● PROBLEM STATEMENT: Could you write out, exactly and with no pictures, every line from the one containing "This screenshot has width=868, height=366." through the last line of the entries?

(Stored data)

#####

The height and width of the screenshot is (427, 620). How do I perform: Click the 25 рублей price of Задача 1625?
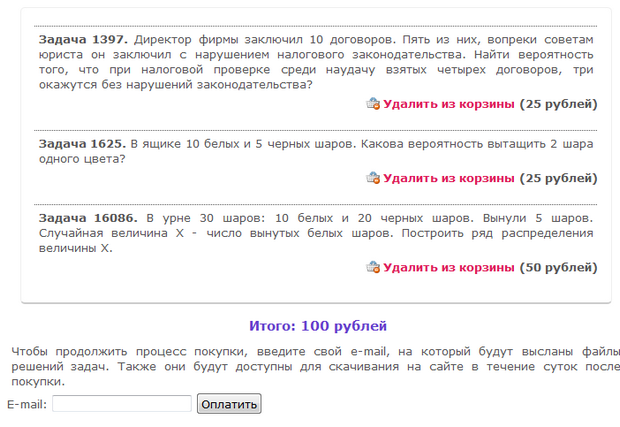[558, 178]
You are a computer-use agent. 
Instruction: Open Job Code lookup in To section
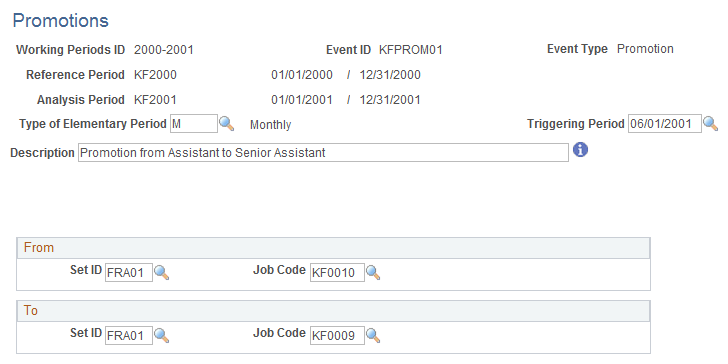click(x=373, y=335)
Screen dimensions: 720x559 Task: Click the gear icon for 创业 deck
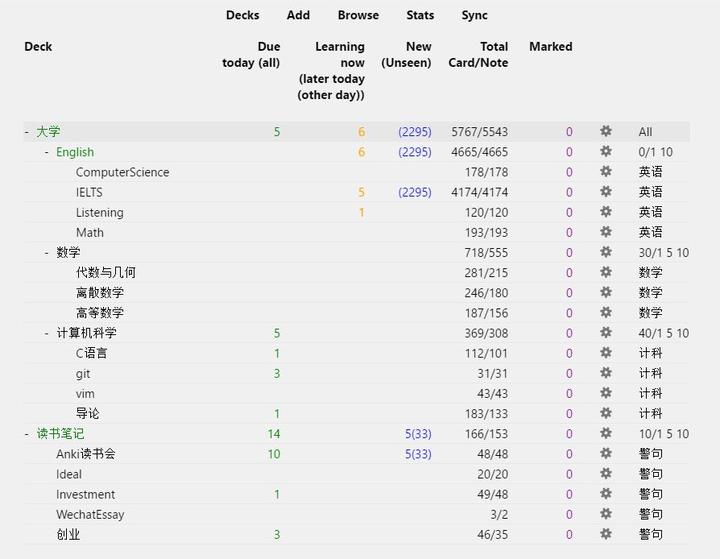pyautogui.click(x=605, y=534)
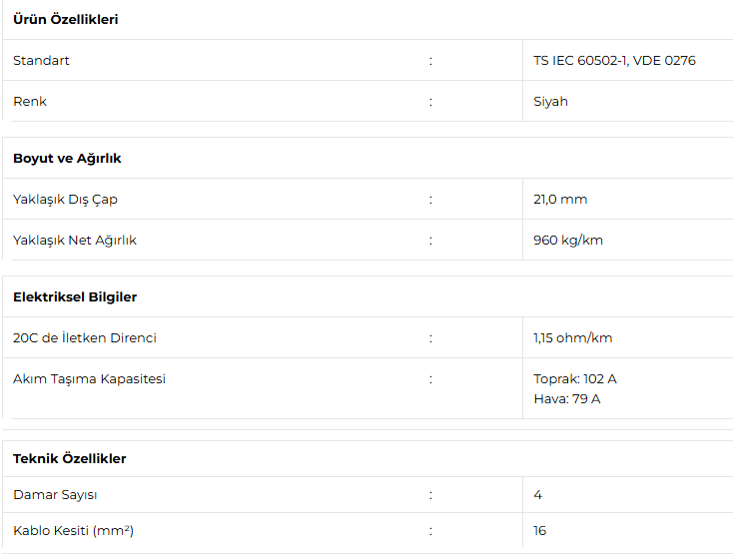Screen dimensions: 733x560
Task: Click the Akım Taşıma Kapasitesi label
Action: pyautogui.click(x=89, y=379)
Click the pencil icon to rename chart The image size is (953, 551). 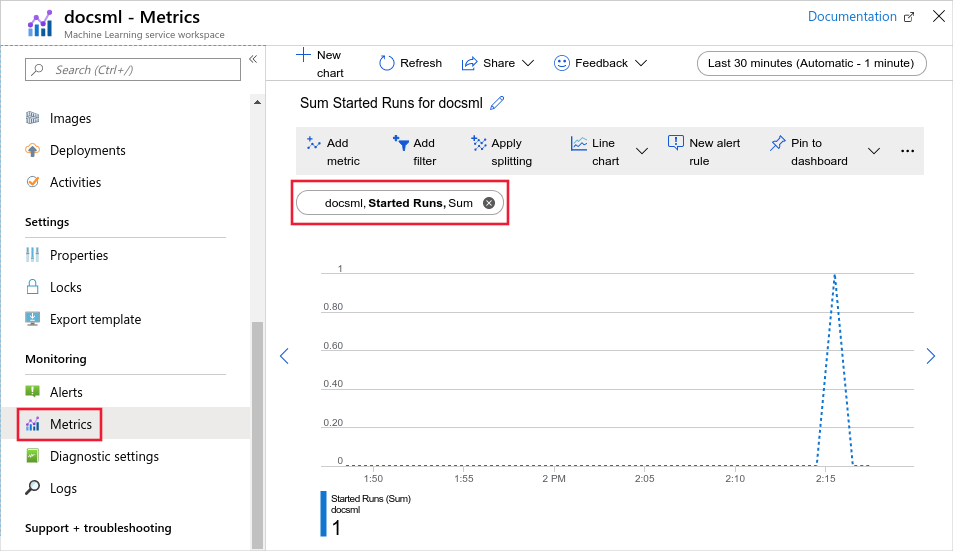(497, 103)
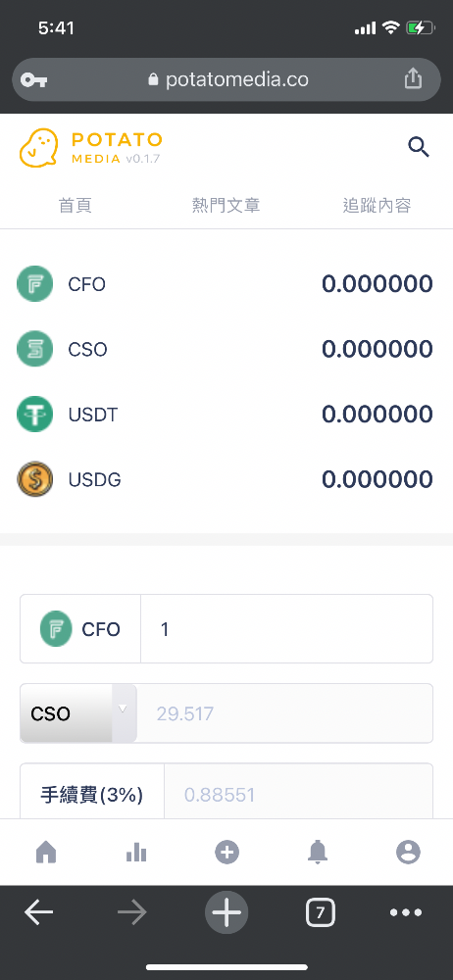This screenshot has height=980, width=453.
Task: Select the CFO amount input field
Action: point(286,629)
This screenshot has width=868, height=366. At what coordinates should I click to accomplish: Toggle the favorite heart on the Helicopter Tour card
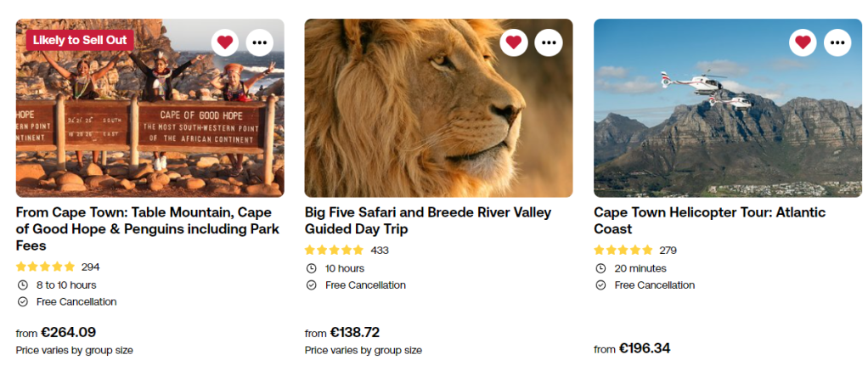[x=803, y=42]
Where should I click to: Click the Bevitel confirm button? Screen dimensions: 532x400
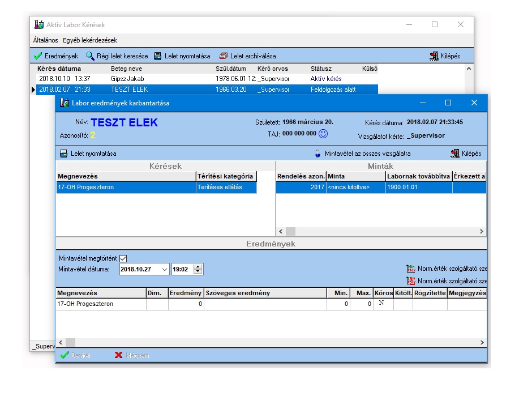coord(75,355)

#####

● WRITTEN ANSWER:
This screenshot has width=868, height=366. At what coordinates should I click to accomplish: Toggle the favorite heart on the Helicopter Tour card
[x=803, y=42]
Where should I click to: Click the Bevitel confirm button? Screen dimensions: 532x400
coord(75,355)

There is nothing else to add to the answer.